The Great Flood est un film qui divise, parfois même qui déroute profondément. Sa proposition est claire dès le départ : le déluge annoncé n’est pas tant un événement spectaculaire qu’un état intérieur, une lente montée de l’angoisse, de la perte de repères.
Disons-le tout de suite, le film possède de nombreuses lacunes.
A commencer par un récit fragmenté, elliptique, avec très peu d’informations explicites sur les personnages, leurs motivations ou même la chronologie exacte des événements. Le scénario privilégie l’ambiance au sens, ce qui est un choix artistique assumé, mais risqué. On observe, on ressent, mais on peine à comprendre un parcours ou une évolution claire.
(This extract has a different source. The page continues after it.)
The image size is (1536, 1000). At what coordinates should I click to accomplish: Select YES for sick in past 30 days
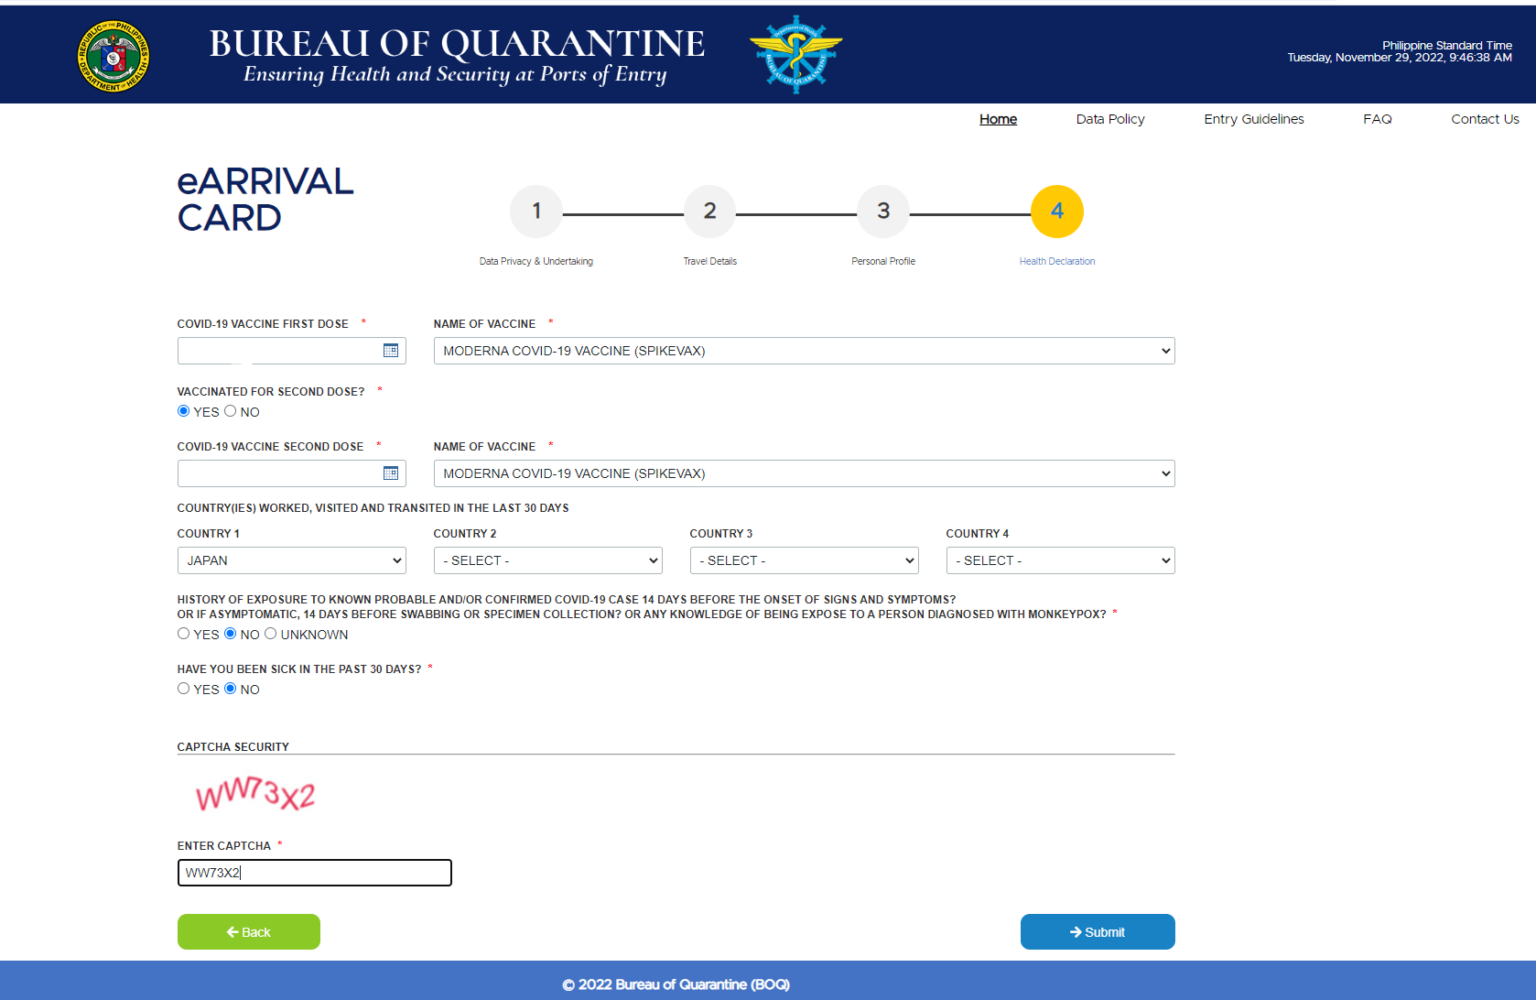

Ensuite, les figures centrales du film existent surtout comme des présences plutôt que comme des personnages écrits .Leur passé, leurs relations, leurs conflits internes sont suggérés mais rarement construits. Résultat : le spectateur peut avoir du mal à s’attacher, non par manque d’empathie, mais par manque de matière narrative. Cette absence de caractérisation est souvent perçue comme une faiblesse d’écriture, même si elle s’inscrit dans une démarche qui pourra paraître logique lors du dénouement, mais bon...
Enfin, le film donne l’impression de stagner plutôt que d’avancer. Il n’y a pas de montée dramatique nette, pas de basculement clairement identifiable, et la tension repose davantage sur la répétition que sur l’évolution. Cela crée un sentiment de longueur, voire de vacuité. Le scénario semble circulaire, comme s’il refusait toute résolution (c'est logique aussi).
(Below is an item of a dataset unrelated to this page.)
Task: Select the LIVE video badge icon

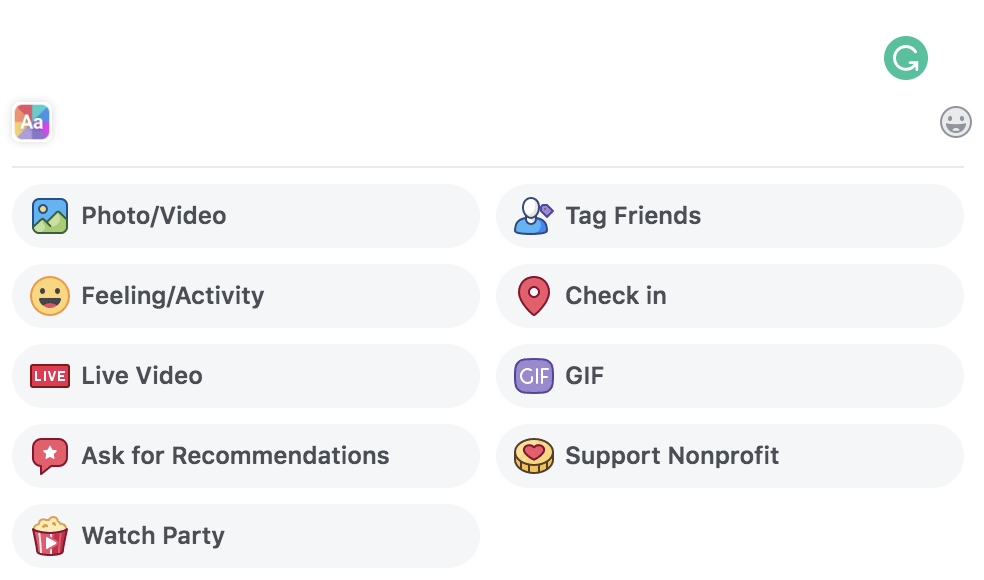Action: [x=48, y=375]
Et pourtant, j'ai aimé visionner The Great Flood. Le film impressionne d’abord par son dispositif visuel. L’eau, omniprésente, envahit les corps, les espaces, les silences. Certaines séquences marquent durablement par leur puissance sensorielle et le lien entre la mère et son fils reste touchant.
Ce n'est pas le film d'une vie, mais ça se laisse regarder.